Problem description: Reproduce the records below verbatim, everything from the line containing "The height and width of the screenshot is (660, 1139)." down to the line containing "coord(42,17)", with both of those lines included.

-- begin --

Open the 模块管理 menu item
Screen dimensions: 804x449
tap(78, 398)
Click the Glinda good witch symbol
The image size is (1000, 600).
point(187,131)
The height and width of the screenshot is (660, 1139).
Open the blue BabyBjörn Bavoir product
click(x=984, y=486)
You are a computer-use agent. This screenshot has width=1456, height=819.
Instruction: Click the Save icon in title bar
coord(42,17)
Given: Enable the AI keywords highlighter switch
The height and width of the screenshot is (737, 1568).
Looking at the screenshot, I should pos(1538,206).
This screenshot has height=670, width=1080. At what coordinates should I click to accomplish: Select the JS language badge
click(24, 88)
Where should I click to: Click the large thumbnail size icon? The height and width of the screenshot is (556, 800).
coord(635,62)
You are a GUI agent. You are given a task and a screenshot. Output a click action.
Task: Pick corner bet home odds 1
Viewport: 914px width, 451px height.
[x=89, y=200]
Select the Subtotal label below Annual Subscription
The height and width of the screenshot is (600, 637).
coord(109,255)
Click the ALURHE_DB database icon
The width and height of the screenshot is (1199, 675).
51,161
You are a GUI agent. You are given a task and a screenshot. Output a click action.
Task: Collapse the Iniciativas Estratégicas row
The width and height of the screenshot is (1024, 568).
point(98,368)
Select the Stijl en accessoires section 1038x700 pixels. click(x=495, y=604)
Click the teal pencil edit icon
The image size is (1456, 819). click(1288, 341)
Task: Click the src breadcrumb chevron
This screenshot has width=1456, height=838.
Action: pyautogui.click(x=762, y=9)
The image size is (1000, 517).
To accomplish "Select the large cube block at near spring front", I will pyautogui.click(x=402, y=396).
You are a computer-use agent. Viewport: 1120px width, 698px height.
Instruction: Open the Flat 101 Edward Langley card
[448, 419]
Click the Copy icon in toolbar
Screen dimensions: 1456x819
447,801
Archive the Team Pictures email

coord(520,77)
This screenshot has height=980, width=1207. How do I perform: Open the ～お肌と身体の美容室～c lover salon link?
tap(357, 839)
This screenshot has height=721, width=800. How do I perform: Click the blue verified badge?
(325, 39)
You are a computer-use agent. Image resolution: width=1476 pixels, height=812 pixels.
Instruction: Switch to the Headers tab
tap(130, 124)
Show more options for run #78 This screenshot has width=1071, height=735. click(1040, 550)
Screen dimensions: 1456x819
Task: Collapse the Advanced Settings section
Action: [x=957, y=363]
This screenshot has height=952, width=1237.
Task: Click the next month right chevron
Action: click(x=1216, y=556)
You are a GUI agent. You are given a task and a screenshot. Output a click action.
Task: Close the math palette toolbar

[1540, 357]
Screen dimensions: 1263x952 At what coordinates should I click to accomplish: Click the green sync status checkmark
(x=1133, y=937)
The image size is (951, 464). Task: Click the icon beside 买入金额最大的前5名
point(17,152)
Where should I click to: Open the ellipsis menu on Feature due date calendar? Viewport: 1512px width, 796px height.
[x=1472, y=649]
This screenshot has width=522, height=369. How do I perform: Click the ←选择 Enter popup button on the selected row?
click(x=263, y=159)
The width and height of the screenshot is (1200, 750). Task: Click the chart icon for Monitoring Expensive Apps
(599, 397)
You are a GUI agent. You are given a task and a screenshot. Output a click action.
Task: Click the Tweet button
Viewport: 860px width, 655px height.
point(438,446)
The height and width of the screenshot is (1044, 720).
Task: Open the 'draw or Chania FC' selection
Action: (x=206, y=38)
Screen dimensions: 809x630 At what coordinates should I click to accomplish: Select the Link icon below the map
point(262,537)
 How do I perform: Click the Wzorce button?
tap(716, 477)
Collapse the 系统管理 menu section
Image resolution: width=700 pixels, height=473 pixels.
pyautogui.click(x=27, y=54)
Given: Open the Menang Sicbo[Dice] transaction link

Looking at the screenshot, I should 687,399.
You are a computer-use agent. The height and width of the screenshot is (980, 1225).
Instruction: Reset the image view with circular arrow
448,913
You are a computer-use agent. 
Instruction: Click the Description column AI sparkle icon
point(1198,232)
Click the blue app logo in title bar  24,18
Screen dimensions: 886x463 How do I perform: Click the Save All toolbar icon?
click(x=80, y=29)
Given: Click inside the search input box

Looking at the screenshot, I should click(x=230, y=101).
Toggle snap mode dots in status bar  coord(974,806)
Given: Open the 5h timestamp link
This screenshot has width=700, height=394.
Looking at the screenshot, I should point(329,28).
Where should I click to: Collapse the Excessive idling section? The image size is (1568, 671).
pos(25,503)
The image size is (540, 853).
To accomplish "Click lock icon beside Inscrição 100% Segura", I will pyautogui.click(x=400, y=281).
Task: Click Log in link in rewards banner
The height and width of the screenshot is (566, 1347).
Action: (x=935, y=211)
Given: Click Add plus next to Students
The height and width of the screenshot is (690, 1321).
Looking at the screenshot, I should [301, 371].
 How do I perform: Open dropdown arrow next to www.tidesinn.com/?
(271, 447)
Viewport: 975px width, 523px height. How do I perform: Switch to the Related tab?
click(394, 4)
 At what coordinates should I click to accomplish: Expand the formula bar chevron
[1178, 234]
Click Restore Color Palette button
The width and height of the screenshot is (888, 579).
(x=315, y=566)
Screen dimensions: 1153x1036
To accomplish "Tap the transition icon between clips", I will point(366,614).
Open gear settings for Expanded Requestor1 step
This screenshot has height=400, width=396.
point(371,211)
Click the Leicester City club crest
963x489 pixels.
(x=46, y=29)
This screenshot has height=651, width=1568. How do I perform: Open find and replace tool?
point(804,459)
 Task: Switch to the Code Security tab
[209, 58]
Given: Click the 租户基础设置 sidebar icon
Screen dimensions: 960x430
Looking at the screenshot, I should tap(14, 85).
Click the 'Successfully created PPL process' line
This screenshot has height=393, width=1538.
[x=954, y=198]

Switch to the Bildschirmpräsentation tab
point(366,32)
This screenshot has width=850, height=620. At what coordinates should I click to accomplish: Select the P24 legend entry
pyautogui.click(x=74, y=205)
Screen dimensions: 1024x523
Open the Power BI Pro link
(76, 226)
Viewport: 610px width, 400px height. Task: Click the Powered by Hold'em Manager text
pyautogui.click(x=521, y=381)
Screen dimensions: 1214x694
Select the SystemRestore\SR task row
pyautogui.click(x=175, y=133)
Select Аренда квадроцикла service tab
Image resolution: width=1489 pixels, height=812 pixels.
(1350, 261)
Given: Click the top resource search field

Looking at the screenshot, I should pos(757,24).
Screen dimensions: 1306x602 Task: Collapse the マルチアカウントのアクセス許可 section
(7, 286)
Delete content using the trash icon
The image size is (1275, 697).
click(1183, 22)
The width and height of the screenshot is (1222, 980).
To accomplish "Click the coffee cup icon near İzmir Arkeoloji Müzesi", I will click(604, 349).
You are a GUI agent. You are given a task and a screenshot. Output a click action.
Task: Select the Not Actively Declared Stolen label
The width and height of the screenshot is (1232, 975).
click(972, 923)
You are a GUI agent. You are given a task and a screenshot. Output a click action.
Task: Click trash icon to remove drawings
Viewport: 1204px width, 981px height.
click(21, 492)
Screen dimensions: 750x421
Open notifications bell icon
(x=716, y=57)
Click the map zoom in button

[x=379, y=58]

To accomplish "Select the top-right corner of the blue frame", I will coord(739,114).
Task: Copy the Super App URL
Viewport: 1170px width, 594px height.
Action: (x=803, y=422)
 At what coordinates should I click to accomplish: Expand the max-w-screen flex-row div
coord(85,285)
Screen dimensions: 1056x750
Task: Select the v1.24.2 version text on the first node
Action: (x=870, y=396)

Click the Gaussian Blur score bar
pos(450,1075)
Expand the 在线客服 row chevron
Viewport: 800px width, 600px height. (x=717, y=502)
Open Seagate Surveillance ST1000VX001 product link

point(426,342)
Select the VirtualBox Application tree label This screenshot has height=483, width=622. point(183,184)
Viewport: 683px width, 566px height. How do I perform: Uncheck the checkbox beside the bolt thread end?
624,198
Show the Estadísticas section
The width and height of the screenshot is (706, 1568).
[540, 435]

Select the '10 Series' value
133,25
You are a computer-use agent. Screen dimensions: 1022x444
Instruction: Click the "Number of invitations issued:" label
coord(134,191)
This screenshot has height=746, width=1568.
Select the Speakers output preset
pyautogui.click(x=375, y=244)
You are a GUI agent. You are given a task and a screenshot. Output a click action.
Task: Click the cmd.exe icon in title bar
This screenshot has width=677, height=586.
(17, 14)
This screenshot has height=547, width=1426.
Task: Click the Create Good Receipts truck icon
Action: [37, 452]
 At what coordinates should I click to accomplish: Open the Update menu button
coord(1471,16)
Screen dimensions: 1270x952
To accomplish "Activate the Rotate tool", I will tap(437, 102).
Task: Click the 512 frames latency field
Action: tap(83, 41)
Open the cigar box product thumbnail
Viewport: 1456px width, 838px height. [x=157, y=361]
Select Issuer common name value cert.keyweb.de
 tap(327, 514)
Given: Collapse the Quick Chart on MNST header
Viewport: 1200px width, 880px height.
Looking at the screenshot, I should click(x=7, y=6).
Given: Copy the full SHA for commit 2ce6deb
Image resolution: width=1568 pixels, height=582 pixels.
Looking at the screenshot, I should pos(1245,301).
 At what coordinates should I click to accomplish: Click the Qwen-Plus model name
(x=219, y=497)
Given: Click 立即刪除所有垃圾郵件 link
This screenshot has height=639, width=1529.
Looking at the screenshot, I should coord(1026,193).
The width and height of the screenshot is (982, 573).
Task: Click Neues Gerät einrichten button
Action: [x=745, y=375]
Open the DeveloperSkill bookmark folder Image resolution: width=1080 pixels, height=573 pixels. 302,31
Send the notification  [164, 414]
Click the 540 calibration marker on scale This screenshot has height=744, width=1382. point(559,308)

-- end --

The answer:
The height and width of the screenshot is (660, 1139).
Open the blue BabyBjörn Bavoir product
click(x=984, y=486)
You are a computer-use agent. This screenshot has width=1456, height=819.
Instruction: Click the Save icon in title bar
coord(42,17)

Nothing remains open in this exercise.